Desai comments: "When we put the Palo Alto Networks platform in place, we started seeing lots of threats coming from foreign states that we have no business in. So there was no reason for them to be accessing our sites. Using the geo-blocking feature on the Palo Alto Networks platform, we prevent traffic from specific regions of the world from having contact with our SaaS application and systematically remove the threat of global bad actors."
As a result, Verge Health has reduced traffic from inappropriate sources by 29 percent and reduced connected sessions on its SaaS application by 30 percent.
"These kinds of very specific metrics are illustrative of what we can do with the Palo Alto Networks platform that were very difficult with our previous solution," notes Fink. "We can assess our environment, understand activity on our SaaS network, and take steps to move our security posture where it needs to be. Then we can measure our success over time and present that information to the board to demonstrate the value of our security investments."

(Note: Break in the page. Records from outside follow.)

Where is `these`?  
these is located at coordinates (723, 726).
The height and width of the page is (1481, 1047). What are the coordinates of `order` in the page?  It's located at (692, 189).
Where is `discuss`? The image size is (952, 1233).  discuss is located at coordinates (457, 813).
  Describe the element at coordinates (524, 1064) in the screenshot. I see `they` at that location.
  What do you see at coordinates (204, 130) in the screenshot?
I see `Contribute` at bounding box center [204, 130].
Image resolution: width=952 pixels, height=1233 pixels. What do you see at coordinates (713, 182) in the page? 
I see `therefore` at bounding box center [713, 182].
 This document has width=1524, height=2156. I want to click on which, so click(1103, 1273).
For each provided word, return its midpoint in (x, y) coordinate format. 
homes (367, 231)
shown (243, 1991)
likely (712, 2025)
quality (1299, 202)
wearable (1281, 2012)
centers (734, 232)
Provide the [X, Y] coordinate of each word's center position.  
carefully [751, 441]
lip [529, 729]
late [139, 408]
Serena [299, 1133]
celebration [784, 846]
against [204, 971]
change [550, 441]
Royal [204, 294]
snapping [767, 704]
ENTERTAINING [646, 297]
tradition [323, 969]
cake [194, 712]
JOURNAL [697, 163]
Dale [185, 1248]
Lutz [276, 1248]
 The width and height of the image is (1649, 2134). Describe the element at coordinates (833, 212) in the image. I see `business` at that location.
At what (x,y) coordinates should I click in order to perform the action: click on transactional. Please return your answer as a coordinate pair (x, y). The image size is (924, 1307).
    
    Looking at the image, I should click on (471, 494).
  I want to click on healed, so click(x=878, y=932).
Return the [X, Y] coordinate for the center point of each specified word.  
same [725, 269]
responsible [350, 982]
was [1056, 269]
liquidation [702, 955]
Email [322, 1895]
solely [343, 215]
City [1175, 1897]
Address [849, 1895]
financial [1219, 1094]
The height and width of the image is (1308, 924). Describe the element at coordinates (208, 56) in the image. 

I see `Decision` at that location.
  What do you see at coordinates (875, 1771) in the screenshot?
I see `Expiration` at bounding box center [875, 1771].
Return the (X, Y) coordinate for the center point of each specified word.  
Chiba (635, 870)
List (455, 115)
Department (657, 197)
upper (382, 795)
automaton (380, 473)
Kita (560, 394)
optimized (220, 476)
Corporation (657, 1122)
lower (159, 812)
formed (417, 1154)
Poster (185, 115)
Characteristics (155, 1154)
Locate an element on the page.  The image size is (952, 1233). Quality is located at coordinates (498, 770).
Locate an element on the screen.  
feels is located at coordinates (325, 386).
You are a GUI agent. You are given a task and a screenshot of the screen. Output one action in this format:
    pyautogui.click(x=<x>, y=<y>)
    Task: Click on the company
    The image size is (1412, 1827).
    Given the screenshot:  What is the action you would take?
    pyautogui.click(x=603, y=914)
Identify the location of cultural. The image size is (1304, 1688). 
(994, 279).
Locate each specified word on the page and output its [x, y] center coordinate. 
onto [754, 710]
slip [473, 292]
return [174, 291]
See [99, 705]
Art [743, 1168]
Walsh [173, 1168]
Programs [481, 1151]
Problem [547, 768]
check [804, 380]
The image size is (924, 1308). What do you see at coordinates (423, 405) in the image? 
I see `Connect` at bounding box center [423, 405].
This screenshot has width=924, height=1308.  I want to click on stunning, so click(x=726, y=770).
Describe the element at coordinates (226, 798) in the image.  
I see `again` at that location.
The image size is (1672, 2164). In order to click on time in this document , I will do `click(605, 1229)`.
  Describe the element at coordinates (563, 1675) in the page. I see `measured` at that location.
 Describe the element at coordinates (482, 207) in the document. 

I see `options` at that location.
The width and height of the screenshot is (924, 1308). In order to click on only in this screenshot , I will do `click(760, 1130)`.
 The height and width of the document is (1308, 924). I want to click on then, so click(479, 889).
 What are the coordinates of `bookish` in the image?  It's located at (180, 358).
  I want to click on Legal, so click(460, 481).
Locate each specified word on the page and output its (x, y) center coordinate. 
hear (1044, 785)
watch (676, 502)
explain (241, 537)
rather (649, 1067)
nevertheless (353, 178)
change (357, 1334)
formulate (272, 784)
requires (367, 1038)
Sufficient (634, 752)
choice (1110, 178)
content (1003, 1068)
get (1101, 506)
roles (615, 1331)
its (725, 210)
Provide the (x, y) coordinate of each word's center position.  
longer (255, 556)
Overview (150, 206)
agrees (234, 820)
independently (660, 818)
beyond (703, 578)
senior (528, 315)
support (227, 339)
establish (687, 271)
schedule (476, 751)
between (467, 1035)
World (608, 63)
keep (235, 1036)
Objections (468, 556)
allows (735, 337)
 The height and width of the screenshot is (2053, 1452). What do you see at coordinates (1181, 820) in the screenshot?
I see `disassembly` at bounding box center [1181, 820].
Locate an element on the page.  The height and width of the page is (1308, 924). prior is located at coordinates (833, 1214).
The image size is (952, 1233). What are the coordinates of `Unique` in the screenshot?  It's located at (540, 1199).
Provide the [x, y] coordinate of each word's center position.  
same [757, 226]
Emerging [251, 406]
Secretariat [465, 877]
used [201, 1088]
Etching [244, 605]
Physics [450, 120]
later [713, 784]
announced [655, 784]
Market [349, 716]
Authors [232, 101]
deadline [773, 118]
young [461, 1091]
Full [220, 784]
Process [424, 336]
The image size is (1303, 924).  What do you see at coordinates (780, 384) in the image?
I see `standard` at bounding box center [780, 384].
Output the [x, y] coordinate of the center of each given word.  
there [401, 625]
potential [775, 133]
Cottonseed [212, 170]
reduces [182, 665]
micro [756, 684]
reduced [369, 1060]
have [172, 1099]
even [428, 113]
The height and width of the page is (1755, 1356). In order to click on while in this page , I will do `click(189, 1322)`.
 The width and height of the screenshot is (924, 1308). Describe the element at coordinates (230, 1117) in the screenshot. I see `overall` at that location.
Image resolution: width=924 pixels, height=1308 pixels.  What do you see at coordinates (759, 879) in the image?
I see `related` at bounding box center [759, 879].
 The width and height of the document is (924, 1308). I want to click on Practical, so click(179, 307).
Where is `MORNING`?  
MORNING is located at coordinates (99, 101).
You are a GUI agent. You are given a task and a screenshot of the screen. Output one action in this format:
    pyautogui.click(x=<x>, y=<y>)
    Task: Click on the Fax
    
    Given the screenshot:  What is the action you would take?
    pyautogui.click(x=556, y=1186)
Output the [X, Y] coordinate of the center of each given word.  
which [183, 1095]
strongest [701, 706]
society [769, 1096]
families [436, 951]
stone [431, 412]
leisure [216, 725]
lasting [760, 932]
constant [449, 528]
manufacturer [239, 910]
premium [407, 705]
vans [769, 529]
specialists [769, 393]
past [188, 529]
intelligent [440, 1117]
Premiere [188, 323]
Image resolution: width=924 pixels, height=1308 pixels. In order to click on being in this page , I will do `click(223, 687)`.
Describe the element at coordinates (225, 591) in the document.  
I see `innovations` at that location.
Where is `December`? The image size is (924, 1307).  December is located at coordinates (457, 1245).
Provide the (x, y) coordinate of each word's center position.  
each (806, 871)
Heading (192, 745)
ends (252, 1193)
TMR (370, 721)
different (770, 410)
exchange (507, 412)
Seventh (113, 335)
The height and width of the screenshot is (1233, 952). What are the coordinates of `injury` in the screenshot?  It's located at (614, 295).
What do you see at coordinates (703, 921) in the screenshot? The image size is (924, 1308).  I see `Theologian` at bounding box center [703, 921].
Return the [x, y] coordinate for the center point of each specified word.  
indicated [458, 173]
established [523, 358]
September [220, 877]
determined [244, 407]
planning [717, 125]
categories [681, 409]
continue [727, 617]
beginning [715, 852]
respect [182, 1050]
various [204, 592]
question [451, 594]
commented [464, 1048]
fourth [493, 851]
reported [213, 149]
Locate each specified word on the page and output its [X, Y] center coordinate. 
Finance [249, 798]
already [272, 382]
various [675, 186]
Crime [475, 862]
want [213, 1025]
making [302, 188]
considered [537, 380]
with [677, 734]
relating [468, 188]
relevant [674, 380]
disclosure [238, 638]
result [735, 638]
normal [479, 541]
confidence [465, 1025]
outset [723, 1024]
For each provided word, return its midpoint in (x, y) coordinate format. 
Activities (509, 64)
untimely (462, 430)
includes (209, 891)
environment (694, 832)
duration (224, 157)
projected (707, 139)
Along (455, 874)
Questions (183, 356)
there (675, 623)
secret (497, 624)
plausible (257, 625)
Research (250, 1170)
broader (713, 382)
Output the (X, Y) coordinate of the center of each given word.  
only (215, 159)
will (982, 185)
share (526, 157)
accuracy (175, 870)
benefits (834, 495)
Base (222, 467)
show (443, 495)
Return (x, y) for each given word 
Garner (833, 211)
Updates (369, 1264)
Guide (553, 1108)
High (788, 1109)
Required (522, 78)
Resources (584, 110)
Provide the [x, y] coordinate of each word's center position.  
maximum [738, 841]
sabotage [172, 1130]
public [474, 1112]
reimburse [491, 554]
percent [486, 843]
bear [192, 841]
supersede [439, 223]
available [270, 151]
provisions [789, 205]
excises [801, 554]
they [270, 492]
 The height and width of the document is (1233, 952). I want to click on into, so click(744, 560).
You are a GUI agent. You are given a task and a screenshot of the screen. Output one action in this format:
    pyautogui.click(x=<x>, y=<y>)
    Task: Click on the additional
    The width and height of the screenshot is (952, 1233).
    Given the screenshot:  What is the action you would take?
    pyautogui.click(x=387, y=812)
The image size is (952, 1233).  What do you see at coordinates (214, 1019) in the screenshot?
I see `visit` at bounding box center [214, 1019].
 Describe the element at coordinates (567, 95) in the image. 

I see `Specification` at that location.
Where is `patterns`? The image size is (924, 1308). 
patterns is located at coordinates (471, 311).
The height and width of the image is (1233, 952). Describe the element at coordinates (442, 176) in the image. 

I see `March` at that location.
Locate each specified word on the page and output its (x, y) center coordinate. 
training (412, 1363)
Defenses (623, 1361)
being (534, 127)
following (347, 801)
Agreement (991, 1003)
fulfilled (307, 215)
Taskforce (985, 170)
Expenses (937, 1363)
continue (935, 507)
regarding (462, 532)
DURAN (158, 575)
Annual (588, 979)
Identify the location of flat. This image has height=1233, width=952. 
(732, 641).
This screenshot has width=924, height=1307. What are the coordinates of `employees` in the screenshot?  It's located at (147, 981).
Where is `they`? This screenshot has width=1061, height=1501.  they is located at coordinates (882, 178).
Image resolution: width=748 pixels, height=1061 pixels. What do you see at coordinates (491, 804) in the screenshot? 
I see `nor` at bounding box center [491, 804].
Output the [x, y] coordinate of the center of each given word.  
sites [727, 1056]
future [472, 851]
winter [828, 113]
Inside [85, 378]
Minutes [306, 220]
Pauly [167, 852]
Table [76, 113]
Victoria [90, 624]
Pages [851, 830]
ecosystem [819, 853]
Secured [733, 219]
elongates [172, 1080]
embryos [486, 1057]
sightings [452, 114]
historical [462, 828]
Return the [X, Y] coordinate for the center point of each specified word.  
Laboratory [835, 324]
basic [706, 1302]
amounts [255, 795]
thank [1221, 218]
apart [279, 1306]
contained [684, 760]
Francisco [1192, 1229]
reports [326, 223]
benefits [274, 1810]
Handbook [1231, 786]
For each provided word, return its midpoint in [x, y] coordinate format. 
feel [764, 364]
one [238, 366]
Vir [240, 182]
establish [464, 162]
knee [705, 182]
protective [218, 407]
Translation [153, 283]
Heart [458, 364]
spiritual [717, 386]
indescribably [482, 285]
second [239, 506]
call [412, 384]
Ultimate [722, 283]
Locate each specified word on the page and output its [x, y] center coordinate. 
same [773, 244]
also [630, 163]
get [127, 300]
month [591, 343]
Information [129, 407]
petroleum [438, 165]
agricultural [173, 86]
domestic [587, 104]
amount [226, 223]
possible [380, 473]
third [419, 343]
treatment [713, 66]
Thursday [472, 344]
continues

Secure Access From All Endpoints A key aspect of mitigating risk internally is ensuring that only authorized staff can access the SaaS environment. Verge Health relies on GlobalProtect to secure all login attempts by developers, operations managers and others who need to interface directly with the Converge Platform. Currently, GlobalProtect users are predominately those with corporate-issued laptops; however, Verge Health has begun testing mobile devices with plans to allow a bring-your-own-device policy.
The company is also now implementing host information profiles as an additional layer of security for its GlobalProtect users.
"Using our defense in depth strategy, we assume that a user's GlobalProtect credentials could be stolen," Desai says. "So we're using HIPs and other pre-checks embedded natively in the Palo Alto Networks platform to force access through multiple security layers. This makes it extremely difficult and unlikely for an unauthorized individual to gain access to our SaaS network using stolen credentials."
Fink adds: "What we like about GlobalProtect is we can enable strong security very easily. Other solutions are like learning a new language, but GlobalProtect is very intuitive. And it's simple for the users. They don't have to navigate through page after page to get in; they just enter their login credentials as usual. We have everything locked down in the background."
Private Patient Records Are Safe and Compliant Taking this comprehensive defense approach to network security, Verge Health has not only solidified confidence internally; it is also positioned to provide evidence-based assurance to its customers that their private health information is safe and compliant.
Lawson points out: "Our clients are very savvy about the steps required to secure their data. Consequently, they're more demanding of us to have the proper controls in place before they're willing to put their medical records and private patient information in our hands. With the Palo Alto Networks platform, we can give them the assurance they need."
Desai concludes: "The visibility and control we get from the Palo Alto Networks platform gives both our internal team as well as our customers the comfort that Verge Health is using real intelligence to do everything possible to reduce risk and prevent targeted attacks from compromising our SaaS network."